* _What you need to do_: Beginning at the line containing "Sales: (602) 767-5200 (86, 1704)", print every line until the records end, keeping each exactly as it is.

____________

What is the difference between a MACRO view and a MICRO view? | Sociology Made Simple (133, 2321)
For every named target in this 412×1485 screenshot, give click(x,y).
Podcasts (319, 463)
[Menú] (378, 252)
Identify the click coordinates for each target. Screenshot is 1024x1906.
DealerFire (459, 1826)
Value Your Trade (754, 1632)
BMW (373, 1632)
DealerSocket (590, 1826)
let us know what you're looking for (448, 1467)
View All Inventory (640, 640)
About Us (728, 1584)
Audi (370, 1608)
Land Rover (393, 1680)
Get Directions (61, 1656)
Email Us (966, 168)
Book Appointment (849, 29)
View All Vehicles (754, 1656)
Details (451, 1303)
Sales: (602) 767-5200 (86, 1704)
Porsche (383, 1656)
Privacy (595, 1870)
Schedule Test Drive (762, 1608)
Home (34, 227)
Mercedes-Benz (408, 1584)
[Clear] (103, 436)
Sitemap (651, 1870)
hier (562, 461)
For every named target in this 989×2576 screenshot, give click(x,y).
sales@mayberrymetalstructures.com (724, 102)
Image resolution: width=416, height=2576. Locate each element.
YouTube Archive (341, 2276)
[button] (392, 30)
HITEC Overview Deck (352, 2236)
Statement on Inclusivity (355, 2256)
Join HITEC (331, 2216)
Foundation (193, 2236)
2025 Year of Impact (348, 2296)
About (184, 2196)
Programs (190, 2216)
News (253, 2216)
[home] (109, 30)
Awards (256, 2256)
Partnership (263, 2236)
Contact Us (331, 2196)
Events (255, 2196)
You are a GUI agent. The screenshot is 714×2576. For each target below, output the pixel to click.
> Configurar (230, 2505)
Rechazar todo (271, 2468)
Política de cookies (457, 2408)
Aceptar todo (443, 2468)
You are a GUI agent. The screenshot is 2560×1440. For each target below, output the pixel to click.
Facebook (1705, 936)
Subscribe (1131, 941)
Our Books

____________

* _Result_:
Sales: (602) 767-5200 (86, 1704)
Porsche (383, 1656)
Privacy (595, 1870)
Schedule Test Drive (762, 1608)
Home (34, 227)
Mercedes-Benz (408, 1584)
[Clear] (103, 436)
Sitemap (651, 1870)
hier (562, 461)
For every named target in this 989×2576 screenshot, give click(x,y).
sales@mayberrymetalstructures.com (724, 102)
Image resolution: width=416, height=2576. Locate each element.
YouTube Archive (341, 2276)
[button] (392, 30)
HITEC Overview Deck (352, 2236)
Statement on Inclusivity (355, 2256)
Join HITEC (331, 2216)
Foundation (193, 2236)
2025 Year of Impact (348, 2296)
About (184, 2196)
Programs (190, 2216)
News (253, 2216)
[home] (109, 30)
Awards (256, 2256)
Partnership (263, 2236)
Contact Us (331, 2196)
Events (255, 2196)
You are a GUI agent. The screenshot is 714×2576. For each target below, output the pixel to click.
> Configurar (230, 2505)
Rechazar todo (271, 2468)
Política de cookies (457, 2408)
Aceptar todo (443, 2468)
You are a GUI agent. The screenshot is 2560×1440. For each target below, output the pixel to click.
Facebook (1705, 936)
Subscribe (1131, 941)
Our Books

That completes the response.